Novelist Jervey Tervalon was born in New Orleans, Louisiana, but moved to the Jefferson Park/Crenshaw area of Los Angeles, California, with his family when he was a young boy. After a nun had decided he was retarded, his mother transferred him to a public school where he finished his education. He attended the University of California, at Santa Barbara where he graduated with honors with a BA in Literature. He returned to Los Angeles where he taught at Locke High school for five years in what was, arguably one of the worst schools in Los Angeles. He returned to college and received his MFA from UC Irvine where he studied with Thomas Keneally and Oakley Hall. His thesis project became the novel Understand This for which he won the 1994 New Voices Award from Quality Paper Books was based on his experiences teaching at Locke. His novel, Dead above Ground told in the voice of his mother, about his family in New Orleans and the tragic murder of cousin, spent two months on the LA Times Bestsellers list, as did his novel All the Trouble You Need.
Currently, Tervalon teaches writing and literature at Occidental College where he is the Remsen Bird Writer in Residence and at the Bunche Center for African American Studies at UCLA where he teaches journalism and creative nonfiction.
Tervalon writes about race and education for the Los Angeles Times, and, he has written a series of essays on Hurricane Katrina and the devastation it has wrought on his family for the LA Weekly.
He’s served on the board of PEN USA for the past six years and is a founding member of the Ghetto Lit Consortium and is an aspiring stand up comedian and film maker.

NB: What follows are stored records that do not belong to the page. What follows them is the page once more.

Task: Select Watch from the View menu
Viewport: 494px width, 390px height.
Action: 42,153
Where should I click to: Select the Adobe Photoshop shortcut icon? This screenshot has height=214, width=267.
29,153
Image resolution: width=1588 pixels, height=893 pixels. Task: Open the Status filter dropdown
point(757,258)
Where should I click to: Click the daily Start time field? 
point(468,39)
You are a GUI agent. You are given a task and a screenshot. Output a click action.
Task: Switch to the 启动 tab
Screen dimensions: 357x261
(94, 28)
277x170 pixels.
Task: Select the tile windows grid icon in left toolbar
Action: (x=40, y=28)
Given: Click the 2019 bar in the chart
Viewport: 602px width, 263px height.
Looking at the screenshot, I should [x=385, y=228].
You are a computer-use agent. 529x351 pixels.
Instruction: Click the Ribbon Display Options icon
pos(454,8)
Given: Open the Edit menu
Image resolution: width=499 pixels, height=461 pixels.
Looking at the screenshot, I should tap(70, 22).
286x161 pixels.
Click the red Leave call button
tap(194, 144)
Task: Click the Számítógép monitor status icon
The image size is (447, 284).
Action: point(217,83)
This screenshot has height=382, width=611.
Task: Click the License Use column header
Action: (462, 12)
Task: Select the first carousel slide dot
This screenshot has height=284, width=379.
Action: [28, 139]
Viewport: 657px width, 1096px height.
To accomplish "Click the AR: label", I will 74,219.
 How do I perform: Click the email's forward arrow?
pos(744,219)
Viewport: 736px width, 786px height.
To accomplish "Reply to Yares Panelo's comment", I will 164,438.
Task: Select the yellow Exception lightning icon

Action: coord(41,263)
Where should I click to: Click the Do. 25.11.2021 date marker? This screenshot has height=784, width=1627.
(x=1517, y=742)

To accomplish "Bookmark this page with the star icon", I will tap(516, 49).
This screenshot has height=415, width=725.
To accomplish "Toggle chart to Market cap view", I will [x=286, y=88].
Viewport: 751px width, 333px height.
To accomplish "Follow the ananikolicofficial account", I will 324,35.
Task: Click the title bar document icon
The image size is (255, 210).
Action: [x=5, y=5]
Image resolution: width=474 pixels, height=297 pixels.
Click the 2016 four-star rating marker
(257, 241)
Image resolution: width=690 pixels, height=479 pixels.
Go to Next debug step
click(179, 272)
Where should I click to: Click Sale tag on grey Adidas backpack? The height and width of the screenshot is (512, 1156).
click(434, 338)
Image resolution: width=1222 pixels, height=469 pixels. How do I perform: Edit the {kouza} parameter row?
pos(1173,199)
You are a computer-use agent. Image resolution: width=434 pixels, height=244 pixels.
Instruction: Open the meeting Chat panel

Honors, Awards: Disney Screen-writing Fellow, 1992; Quality Paper Book Club's New Voices Award, 1994; Finalist, Discover New Writers/Barnes and Noble Award, 1994; Honorable Mention, Pushcart Prize, 1996; Gold Crown Award from the Pasadena Arts Council, Remsen Bird Artist in Residence, 2001;. Josephine Miles National Literary Award for Excellence in Multicultural Literature, 2001; California Arts Fellowship, 2003.